Among the records below, find the line that has "[facebook] (126, 2534)"; from there, give the lines again exactly, and stop after the line that has "[اشتراک گذاری در واتساپ] (40, 592)".

> [Saved entries]
◆ ◆ ◆ ◆ ◆ ◆ ◆

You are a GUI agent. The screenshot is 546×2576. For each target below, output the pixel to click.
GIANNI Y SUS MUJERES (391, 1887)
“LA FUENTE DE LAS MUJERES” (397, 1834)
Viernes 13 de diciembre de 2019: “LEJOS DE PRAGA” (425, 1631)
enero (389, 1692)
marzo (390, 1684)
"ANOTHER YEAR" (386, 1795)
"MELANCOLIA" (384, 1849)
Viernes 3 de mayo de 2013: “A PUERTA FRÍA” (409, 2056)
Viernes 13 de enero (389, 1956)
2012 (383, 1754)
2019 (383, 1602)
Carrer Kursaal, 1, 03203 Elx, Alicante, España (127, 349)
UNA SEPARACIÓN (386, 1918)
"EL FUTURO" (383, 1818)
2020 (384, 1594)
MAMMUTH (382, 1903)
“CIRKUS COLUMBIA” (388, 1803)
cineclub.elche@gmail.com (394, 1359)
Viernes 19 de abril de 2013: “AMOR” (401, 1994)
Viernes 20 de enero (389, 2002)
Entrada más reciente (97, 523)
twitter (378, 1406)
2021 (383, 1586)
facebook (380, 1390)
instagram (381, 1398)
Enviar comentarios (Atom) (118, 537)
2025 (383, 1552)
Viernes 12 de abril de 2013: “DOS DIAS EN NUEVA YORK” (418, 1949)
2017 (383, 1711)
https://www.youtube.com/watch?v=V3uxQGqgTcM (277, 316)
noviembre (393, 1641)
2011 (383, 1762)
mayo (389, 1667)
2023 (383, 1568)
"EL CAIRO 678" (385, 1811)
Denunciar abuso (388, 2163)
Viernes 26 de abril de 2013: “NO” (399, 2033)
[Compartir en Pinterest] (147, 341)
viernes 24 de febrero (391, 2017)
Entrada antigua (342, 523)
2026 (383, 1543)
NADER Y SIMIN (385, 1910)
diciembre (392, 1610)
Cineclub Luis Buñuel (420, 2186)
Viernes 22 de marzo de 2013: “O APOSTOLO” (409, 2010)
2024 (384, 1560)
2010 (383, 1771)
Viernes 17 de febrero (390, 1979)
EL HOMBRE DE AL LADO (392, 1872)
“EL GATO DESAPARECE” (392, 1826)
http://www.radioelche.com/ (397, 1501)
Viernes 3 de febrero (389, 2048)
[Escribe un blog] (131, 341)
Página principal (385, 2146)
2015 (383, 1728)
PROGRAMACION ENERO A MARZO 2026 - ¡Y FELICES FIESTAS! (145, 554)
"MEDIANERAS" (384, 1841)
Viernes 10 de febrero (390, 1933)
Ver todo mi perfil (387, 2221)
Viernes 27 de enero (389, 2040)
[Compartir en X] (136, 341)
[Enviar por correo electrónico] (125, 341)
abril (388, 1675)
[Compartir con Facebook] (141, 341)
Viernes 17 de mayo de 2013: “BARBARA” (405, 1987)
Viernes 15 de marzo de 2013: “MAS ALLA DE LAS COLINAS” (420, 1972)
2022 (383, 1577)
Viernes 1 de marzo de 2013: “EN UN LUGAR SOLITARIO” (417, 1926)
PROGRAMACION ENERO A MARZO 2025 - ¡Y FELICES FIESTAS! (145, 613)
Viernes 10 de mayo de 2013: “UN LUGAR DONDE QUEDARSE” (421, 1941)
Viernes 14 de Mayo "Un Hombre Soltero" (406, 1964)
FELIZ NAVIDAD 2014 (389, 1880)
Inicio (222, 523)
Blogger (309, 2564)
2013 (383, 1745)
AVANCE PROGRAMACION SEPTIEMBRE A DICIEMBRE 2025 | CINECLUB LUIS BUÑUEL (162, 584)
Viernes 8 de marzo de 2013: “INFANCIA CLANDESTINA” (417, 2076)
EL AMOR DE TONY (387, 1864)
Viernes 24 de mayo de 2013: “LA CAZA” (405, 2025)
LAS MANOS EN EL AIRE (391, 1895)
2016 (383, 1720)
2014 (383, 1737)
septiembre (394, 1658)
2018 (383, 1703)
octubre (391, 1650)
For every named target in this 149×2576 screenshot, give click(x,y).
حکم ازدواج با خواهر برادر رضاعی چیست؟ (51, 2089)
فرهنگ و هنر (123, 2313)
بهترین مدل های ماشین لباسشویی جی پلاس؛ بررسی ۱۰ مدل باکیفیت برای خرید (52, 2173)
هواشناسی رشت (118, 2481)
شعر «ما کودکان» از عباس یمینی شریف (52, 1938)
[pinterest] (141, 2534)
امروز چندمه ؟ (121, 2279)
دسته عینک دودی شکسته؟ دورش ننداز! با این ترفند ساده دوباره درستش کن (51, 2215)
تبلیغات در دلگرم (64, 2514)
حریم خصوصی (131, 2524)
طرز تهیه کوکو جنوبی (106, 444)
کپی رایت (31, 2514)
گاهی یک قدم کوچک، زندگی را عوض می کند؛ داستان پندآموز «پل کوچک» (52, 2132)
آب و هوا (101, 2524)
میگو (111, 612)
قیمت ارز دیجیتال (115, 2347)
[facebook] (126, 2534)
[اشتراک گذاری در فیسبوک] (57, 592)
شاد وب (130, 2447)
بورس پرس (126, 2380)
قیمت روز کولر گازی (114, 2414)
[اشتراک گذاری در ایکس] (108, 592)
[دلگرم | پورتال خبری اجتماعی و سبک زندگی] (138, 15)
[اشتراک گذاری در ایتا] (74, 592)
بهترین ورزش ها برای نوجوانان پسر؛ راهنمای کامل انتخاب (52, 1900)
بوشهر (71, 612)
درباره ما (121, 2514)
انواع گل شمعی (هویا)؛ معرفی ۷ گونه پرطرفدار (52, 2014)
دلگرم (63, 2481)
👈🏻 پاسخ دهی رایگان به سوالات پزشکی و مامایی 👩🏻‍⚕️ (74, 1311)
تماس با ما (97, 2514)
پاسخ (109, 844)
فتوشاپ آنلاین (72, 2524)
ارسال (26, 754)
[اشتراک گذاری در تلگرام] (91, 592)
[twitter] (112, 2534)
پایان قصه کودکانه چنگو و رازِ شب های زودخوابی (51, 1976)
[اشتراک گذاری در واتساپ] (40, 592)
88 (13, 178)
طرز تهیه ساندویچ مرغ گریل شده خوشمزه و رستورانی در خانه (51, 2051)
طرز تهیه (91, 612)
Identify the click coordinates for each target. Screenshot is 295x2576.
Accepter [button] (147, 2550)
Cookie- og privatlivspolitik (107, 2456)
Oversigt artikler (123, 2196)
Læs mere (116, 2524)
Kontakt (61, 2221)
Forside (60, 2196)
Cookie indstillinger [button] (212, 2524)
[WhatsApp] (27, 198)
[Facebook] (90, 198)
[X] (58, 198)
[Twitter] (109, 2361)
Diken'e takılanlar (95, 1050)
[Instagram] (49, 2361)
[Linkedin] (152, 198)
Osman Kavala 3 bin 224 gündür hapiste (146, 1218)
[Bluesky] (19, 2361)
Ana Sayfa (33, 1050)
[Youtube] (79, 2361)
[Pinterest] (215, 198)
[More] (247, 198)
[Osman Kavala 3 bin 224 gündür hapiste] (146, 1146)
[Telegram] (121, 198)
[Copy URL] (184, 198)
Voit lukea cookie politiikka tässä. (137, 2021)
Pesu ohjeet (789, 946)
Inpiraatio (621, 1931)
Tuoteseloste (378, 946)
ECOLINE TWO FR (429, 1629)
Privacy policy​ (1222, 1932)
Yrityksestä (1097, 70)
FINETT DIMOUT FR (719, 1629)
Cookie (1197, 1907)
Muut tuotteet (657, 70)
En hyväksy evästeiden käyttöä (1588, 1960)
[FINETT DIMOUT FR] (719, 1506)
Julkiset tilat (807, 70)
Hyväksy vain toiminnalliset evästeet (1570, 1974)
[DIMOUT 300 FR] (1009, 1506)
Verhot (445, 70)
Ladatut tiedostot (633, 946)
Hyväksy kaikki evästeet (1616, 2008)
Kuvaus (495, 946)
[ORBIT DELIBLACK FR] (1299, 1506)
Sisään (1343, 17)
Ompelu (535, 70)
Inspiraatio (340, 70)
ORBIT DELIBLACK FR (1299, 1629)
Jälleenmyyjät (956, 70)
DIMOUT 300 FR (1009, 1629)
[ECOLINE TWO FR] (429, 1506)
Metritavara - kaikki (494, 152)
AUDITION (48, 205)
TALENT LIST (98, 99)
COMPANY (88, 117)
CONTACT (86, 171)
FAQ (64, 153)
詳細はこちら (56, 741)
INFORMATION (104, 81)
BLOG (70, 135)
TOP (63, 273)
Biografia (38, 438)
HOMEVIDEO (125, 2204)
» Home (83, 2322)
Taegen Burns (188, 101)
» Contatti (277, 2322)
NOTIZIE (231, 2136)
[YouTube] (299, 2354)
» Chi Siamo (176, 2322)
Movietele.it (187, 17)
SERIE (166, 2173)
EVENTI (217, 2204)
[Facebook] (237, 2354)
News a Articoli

◆ ◆ ◆ ◆ ◆ ◆ ◆

> [RESULT]
[facebook] (126, 2534)
[اشتراک گذاری در فیسبوک] (57, 592)
شاد وب (130, 2447)
بورس پرس (126, 2380)
قیمت روز کولر گازی (114, 2414)
[اشتراک گذاری در ایکس] (108, 592)
[دلگرم | پورتال خبری اجتماعی و سبک زندگی] (138, 15)
[اشتراک گذاری در ایتا] (74, 592)
بهترین ورزش ها برای نوجوانان پسر؛ راهنمای کامل انتخاب (52, 1900)
بوشهر (71, 612)
درباره ما (121, 2514)
انواع گل شمعی (هویا)؛ معرفی ۷ گونه پرطرفدار (52, 2014)
دلگرم (63, 2481)
👈🏻 پاسخ دهی رایگان به سوالات پزشکی و مامایی 👩🏻‍⚕️ (74, 1311)
تماس با ما (97, 2514)
پاسخ (109, 844)
فتوشاپ آنلاین (72, 2524)
ارسال (26, 754)
[اشتراک گذاری در تلگرام] (91, 592)
[twitter] (112, 2534)
پایان قصه کودکانه چنگو و رازِ شب های زودخوابی (51, 1976)
[اشتراک گذاری در واتساپ] (40, 592)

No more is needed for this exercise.